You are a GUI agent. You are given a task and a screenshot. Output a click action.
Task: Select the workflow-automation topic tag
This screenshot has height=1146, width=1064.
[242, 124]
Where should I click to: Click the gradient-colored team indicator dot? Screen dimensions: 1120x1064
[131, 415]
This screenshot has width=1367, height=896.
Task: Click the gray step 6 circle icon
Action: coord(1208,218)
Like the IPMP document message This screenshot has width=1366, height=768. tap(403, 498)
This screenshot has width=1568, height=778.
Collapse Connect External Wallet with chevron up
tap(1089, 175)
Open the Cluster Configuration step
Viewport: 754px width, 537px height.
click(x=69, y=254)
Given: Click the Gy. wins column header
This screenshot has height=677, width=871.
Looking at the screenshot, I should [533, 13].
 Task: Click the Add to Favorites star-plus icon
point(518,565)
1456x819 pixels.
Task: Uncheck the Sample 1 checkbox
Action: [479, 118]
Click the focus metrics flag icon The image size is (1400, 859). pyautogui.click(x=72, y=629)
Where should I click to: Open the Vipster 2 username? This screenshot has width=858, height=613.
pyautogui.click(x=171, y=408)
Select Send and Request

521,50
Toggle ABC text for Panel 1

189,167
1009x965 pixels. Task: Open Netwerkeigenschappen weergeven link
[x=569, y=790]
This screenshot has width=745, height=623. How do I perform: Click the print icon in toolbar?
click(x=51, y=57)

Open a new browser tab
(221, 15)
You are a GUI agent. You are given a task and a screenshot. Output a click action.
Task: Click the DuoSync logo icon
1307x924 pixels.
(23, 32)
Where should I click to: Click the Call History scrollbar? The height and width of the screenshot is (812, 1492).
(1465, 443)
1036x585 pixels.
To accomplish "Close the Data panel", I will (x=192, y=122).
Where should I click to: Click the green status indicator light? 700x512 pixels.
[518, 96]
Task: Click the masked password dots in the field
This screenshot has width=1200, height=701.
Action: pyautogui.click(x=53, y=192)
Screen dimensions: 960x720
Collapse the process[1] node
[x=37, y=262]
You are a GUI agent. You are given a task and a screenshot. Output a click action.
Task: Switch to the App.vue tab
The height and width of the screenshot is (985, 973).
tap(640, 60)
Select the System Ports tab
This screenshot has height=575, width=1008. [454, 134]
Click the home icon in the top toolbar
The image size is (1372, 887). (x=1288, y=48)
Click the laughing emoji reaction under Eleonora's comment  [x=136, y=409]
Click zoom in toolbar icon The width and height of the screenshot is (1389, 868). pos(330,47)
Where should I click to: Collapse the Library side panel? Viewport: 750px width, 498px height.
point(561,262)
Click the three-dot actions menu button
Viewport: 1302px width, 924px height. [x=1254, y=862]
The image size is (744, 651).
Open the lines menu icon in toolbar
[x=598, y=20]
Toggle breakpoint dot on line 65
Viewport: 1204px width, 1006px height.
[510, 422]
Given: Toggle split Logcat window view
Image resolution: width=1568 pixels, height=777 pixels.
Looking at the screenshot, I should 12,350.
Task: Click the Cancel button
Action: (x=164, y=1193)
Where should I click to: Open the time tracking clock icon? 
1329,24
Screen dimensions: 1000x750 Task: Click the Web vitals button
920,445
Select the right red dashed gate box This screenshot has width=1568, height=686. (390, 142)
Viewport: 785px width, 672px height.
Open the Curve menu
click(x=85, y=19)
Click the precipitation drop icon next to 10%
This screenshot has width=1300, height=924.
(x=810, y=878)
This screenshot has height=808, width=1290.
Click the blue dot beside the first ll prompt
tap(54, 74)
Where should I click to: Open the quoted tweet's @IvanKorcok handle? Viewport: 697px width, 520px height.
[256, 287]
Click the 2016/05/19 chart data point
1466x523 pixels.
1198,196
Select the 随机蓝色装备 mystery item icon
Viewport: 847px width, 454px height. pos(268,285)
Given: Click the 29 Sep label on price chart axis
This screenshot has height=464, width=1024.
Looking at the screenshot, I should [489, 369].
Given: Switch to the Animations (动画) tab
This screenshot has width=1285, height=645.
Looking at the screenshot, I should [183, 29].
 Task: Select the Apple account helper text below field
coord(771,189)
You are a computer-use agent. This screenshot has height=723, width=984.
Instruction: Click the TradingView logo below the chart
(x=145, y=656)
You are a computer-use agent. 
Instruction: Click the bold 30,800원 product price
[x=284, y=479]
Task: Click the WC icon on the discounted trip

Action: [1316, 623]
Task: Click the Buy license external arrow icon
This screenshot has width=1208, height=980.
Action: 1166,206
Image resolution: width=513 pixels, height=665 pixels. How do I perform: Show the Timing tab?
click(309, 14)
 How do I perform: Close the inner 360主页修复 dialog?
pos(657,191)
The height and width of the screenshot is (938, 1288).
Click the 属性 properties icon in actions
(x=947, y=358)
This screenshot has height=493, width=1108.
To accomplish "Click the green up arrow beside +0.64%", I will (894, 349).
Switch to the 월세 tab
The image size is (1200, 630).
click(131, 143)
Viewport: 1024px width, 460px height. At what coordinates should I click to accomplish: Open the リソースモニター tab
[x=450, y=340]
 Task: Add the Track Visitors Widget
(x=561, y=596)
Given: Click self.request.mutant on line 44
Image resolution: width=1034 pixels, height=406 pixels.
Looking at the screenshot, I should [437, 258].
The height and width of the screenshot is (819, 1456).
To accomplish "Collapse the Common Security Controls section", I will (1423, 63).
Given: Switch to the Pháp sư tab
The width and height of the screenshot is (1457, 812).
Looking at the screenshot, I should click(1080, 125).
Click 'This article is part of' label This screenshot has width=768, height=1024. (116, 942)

Goal - Can you change every "Where should I click to" in the rows above to "Where do I click to" and return all the rows with nothing else altered?

Answer to the task -
You are a GUI agent. You are given a task and a screenshot. Output a click action.
Task: Select the workflow-automation topic tag
This screenshot has height=1146, width=1064.
[242, 124]
Where do I click to: Click the gradient-colored team indicator dot? Screen dimensions: 1120x1064
[131, 415]
This screenshot has width=1367, height=896.
Task: Click the gray step 6 circle icon
Action: coord(1208,218)
Like the IPMP document message This screenshot has width=1366, height=768. tap(403, 498)
This screenshot has width=1568, height=778.
Collapse Connect External Wallet with chevron up
tap(1089, 175)
Open the Cluster Configuration step
Viewport: 754px width, 537px height.
click(x=69, y=254)
Given: Click the Gy. wins column header
This screenshot has height=677, width=871.
Looking at the screenshot, I should [533, 13].
 Task: Click the Add to Favorites star-plus icon
point(518,565)
1456x819 pixels.
Task: Uncheck the Sample 1 checkbox
Action: [479, 118]
Click the focus metrics flag icon The image size is (1400, 859). pyautogui.click(x=72, y=629)
Where do I click to: Open the Vipster 2 username? This screenshot has width=858, height=613.
pyautogui.click(x=171, y=408)
Select Send and Request

521,50
Toggle ABC text for Panel 1

189,167
1009x965 pixels. Task: Open Netwerkeigenschappen weergeven link
[x=569, y=790]
This screenshot has width=745, height=623. How do I perform: Click the print icon in toolbar?
click(x=51, y=57)

Open a new browser tab
(221, 15)
You are a GUI agent. You are given a task and a screenshot. Output a click action.
Task: Click the DuoSync logo icon
1307x924 pixels.
(23, 32)
Where do I click to: Click the Call History scrollbar? The height and width of the screenshot is (812, 1492).
(1465, 443)
1036x585 pixels.
To accomplish "Close the Data panel", I will (x=192, y=122).
Where do I click to: Click the green status indicator light? 700x512 pixels.
[518, 96]
Task: Click the masked password dots in the field
This screenshot has width=1200, height=701.
Action: pyautogui.click(x=53, y=192)
Screen dimensions: 960x720
Collapse the process[1] node
[x=37, y=262]
You are a GUI agent. You are given a task and a screenshot. Output a click action.
Task: Switch to the App.vue tab
The height and width of the screenshot is (985, 973).
tap(640, 60)
Select the System Ports tab
This screenshot has height=575, width=1008. [454, 134]
Click the home icon in the top toolbar
The image size is (1372, 887). (x=1288, y=48)
Click the laughing emoji reaction under Eleonora's comment  [x=136, y=409]
Click zoom in toolbar icon The width and height of the screenshot is (1389, 868). pos(330,47)
Where do I click to: Collapse the Library side panel? Viewport: 750px width, 498px height.
point(561,262)
Click the three-dot actions menu button
Viewport: 1302px width, 924px height. [x=1254, y=862]
The image size is (744, 651).
Open the lines menu icon in toolbar
[x=598, y=20]
Toggle breakpoint dot on line 65
Viewport: 1204px width, 1006px height.
[510, 422]
Given: Toggle split Logcat window view
Image resolution: width=1568 pixels, height=777 pixels.
Looking at the screenshot, I should 12,350.
Task: Click the Cancel button
Action: (x=164, y=1193)
Where do I click to: Open the time tracking clock icon? 
1329,24
Screen dimensions: 1000x750 Task: Click the Web vitals button
920,445
Select the right red dashed gate box This screenshot has width=1568, height=686. (390, 142)
Viewport: 785px width, 672px height.
Open the Curve menu
click(x=85, y=19)
Click the precipitation drop icon next to 10%
This screenshot has width=1300, height=924.
(x=810, y=878)
This screenshot has height=808, width=1290.
Click the blue dot beside the first ll prompt
tap(54, 74)
Where do I click to: Open the quoted tweet's @IvanKorcok handle? Viewport: 697px width, 520px height.
[256, 287]
Click the 2016/05/19 chart data point
1466x523 pixels.
1198,196
Select the 随机蓝色装备 mystery item icon
Viewport: 847px width, 454px height. pos(268,285)
Given: Click the 29 Sep label on price chart axis
This screenshot has height=464, width=1024.
Looking at the screenshot, I should [489, 369].
Given: Switch to the Animations (动画) tab
This screenshot has width=1285, height=645.
Looking at the screenshot, I should [183, 29].
 Task: Select the Apple account helper text below field
coord(771,189)
You are a computer-use agent. This screenshot has height=723, width=984.
Instruction: Click the TradingView logo below the chart
(x=145, y=656)
You are a computer-use agent. 
Instruction: Click the bold 30,800원 product price
[x=284, y=479]
Task: Click the WC icon on the discounted trip

Action: [1316, 623]
Task: Click the Buy license external arrow icon
This screenshot has width=1208, height=980.
Action: 1166,206
Image resolution: width=513 pixels, height=665 pixels. How do I perform: Show the Timing tab?
click(309, 14)
 How do I perform: Close the inner 360主页修复 dialog?
pos(657,191)
The height and width of the screenshot is (938, 1288).
Click the 属性 properties icon in actions
(x=947, y=358)
This screenshot has height=493, width=1108.
To accomplish "Click the green up arrow beside +0.64%", I will (894, 349).
Switch to the 월세 tab
The image size is (1200, 630).
click(131, 143)
Viewport: 1024px width, 460px height. At what coordinates should I click to accomplish: Open the リソースモニター tab
[x=450, y=340]
 Task: Add the Track Visitors Widget
(x=561, y=596)
Given: Click self.request.mutant on line 44
Image resolution: width=1034 pixels, height=406 pixels.
Looking at the screenshot, I should [437, 258].
The height and width of the screenshot is (819, 1456).
To accomplish "Collapse the Common Security Controls section", I will (1423, 63).
Given: Switch to the Pháp sư tab
The width and height of the screenshot is (1457, 812).
Looking at the screenshot, I should click(1080, 125).
Click 'This article is part of' label This screenshot has width=768, height=1024. (116, 942)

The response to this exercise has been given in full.